When his contract expired in May 2016, Seaborne was one of several players who quit the club.

===Mohun Bagan===
On 4 August 2016, it was reported that Seaborne had joined Kolkata-based Mohun Bagan of the I-League. However, only a few days later, after one training session, it was reported that Seaborne had left Mohun Bagan to attend a trial with Super League Greece side, Olympiacos. He had never officially signed a contract with Mohun Bagan or Olympiacos.

===Hamilton Academical===
On 24 August 2016, Seaborne returned to Scotland to sign for Hamilton Academical. He was released at the end of the season.
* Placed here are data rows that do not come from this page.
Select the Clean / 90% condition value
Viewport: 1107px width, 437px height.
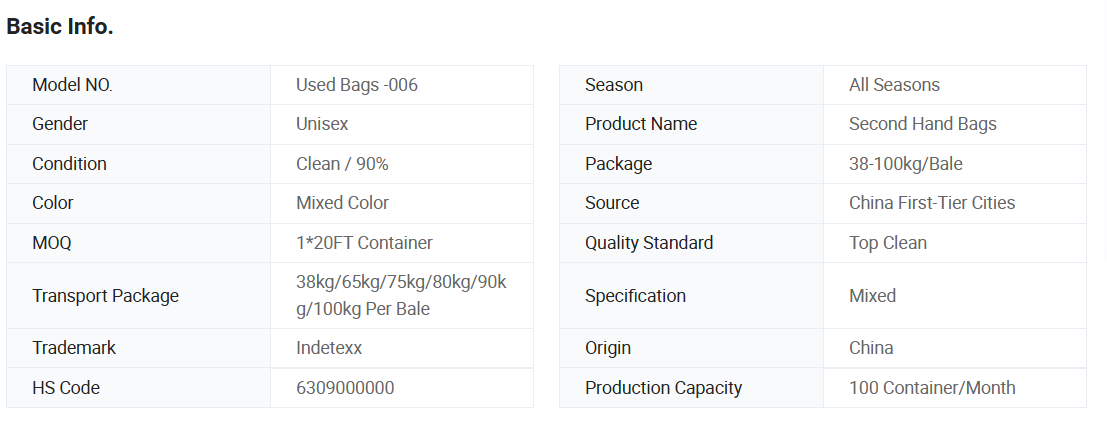[x=342, y=164]
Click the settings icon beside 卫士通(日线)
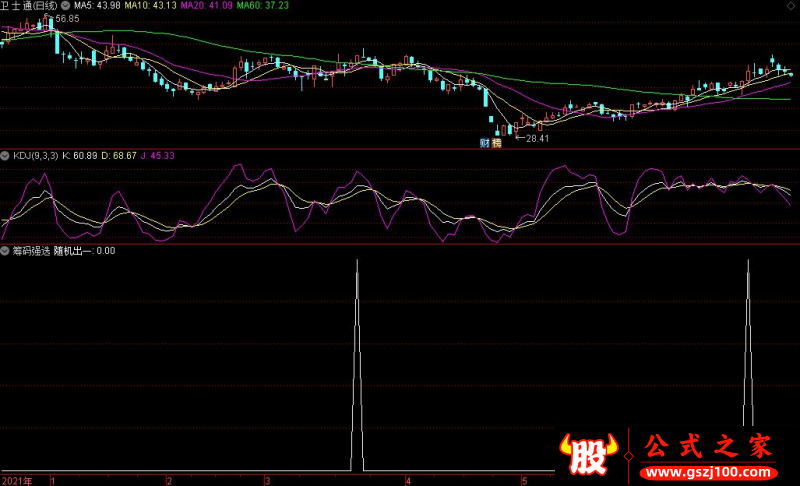The width and height of the screenshot is (800, 486). [x=65, y=5]
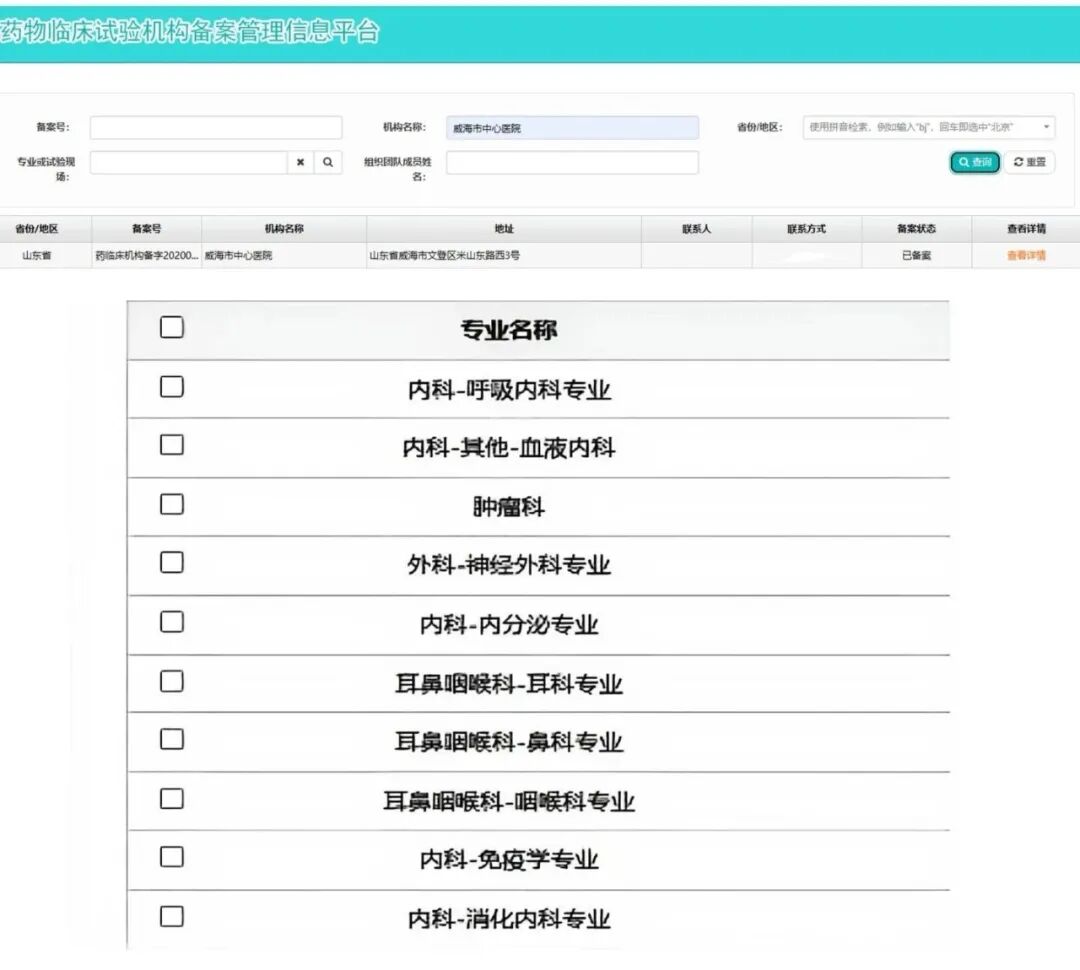Select the 肿瘤科 checkbox
1080x970 pixels.
172,504
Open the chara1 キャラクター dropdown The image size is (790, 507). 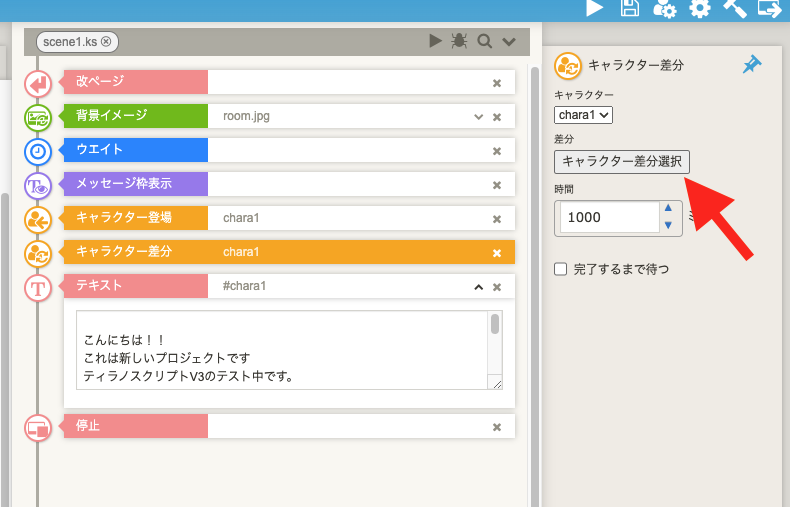tap(583, 115)
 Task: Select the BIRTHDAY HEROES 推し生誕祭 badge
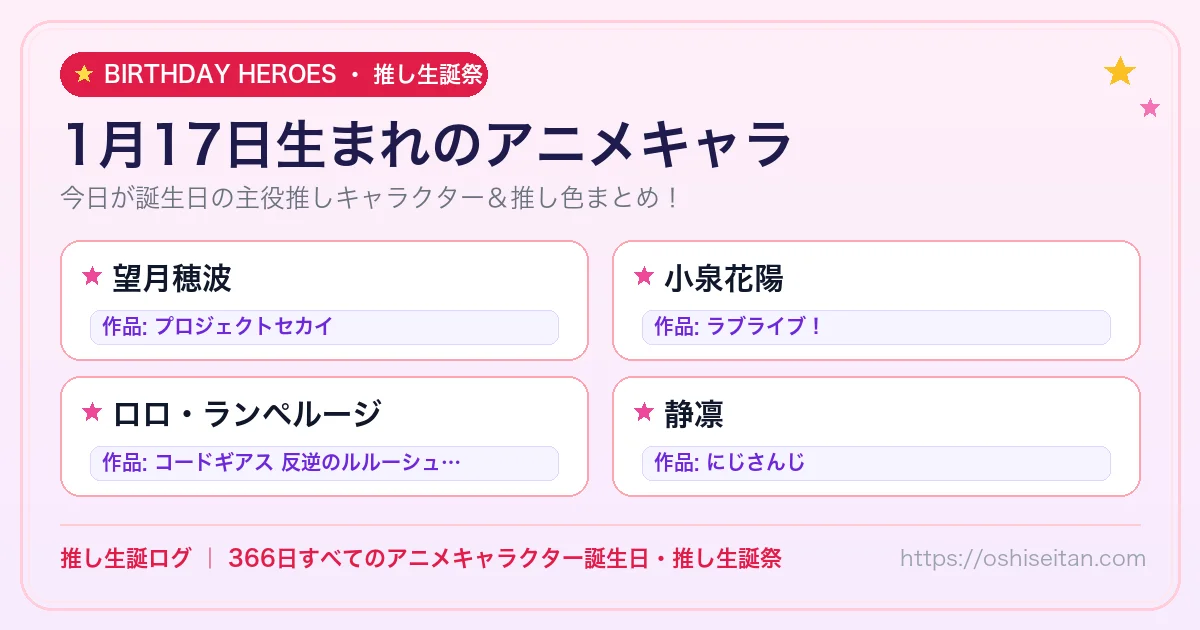(273, 74)
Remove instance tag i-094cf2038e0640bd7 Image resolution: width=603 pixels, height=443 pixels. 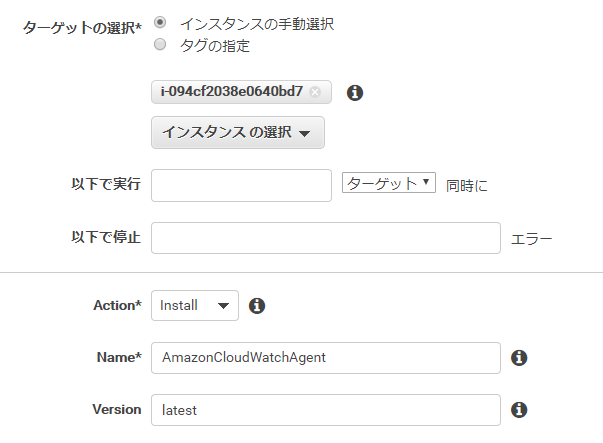point(315,92)
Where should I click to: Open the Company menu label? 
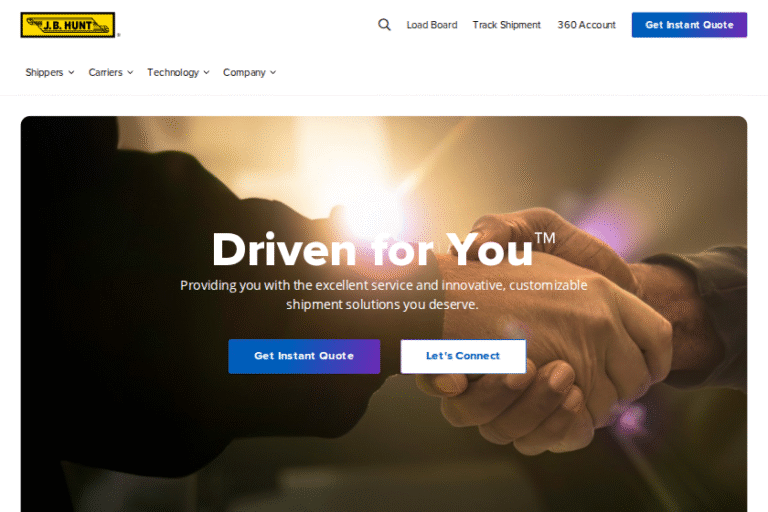point(244,73)
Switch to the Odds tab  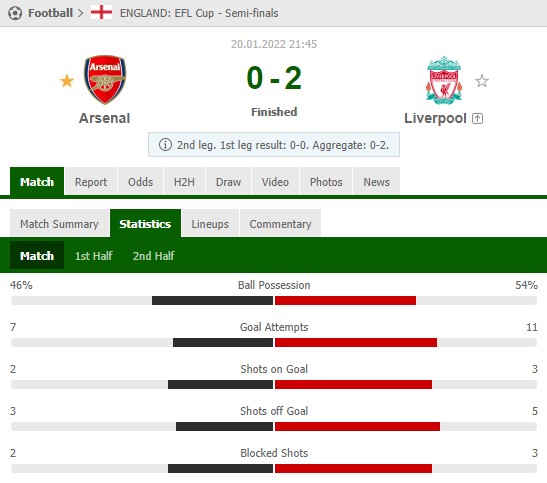pos(141,181)
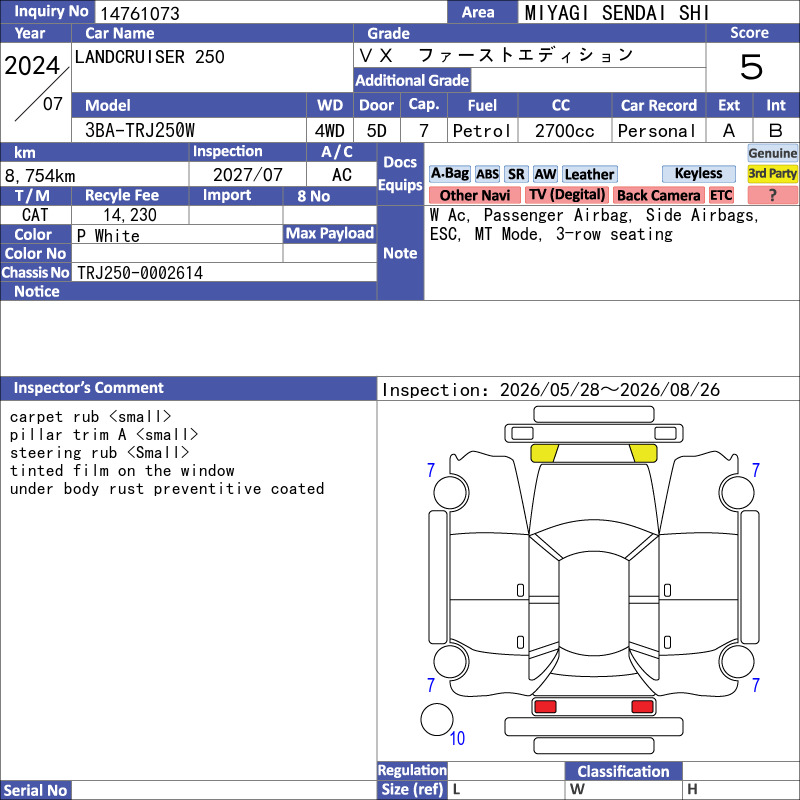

===Return to Exeter City===
On 1 December 2017, it was announced by Exeter City that Seaborne had rejoined the club.

He was released by Exeter at the end of the 2017–18 season.

===Derry City===
Seaborne joined League of Ireland Premier Division club Derry City in July 2018, signing a contract until the end of the 2018 season.

==Post-playing career==
Seaborne joined Lincoln City in November 2025 as chief operations officer, before being promoted to the club's new chief operating officer in August 2026.

==Career statistics==

Club: Season; League; FA Cup; League Cup; Other^{[A]}; Total
Division: Apps; Goals; Apps; Goals; Apps; Goals; Apps; Goals; Apps; Goals
Exeter City: 2005–06; Conference; 4; 1; 0; 0; 0; 0; 0; 0; 4; 1
2006–07: Conference; 4; 1; 0; 0; 0; 0; 0; 0; 4; 1
2007–08: Conference; 26; 2; 1; 0; 0; 0; 2; 0; 29; 2
2008–09: League Two; 33; 1; 1; 0; 1; 0; 1; 0; 36; 1
2009–10: League One; 19; 0; 2; 0; 1; 0; 1; 0; 23; 0
Total: 86; 5; 4; 0; 2; 0; 4; 0; 96; 5
Southampton: 2009–10; League One; 16; 0; 0; 0; 0; 0; 0; 0; 16; 0
2010–11: League One; 24; 0; 3; 0; 1; 0; 0; 0; 28; 0
2011–12: Championship; 4; 0; 0; 0; 2; 0; 0; 0; 6; 0
2012–13: Premier League; 0; 0; 0; 0; 3; 0; 0; 0; 3; 0
Total: 44; 0; 3; 0; 6; 0; 0; 0; 53; 0
Charlton Athletic (loan): 2012–13; Championship; 7; 0; 0; 0; 0; 0; 0; 0; 7; 0
AFC Bournemouth (loan): 2012–13; League One; 13; 0; 0; 0; 0; 0; 0; 0; 13; 0
Yeovil Town: 2013–14; Championship; 10; 0; 0; 0; 1; 0; 0; 0; 11; 0
Coventry City (loan): 2013–14; League One; 5; 0; 2; 0; 0; 0; 0; 0; 7; 0
Coventry City: 2013–14; League One; 16; 1; 1; 0; 0; 0; 0; 0; 17; 1
Partick Thistle: 2014–15; Scottish Premiership; 18; 1; 2; 0; 2; 0; 0; 0; 22; 1
2015–16: Scottish Premiership; 32; 0; 2; 1; 1; 0; 0; 0; 35; 1
Total: 50; 1; 4; 1; 3; 0; 0; 0; 57; 2
Hamilton Academical: 2016–17; Scottish Premiership; 11; 0; 2; 0; 0; 0; 0; 0; 13; 0
Career total: 242; 7; 16; 1; 12; 0; 4; 0; 274; 8

A. The "Other" column constitutes appearances (including substitutes) and goals in the Football League Trophy, FA Trophy, 2008 Conference Premier play-off final.

==Personal life==
On 1 September 2011, Seaborne was the victim of a serious assault outside a nightclub in Southampton. He received treatment at Southampton General Hospital.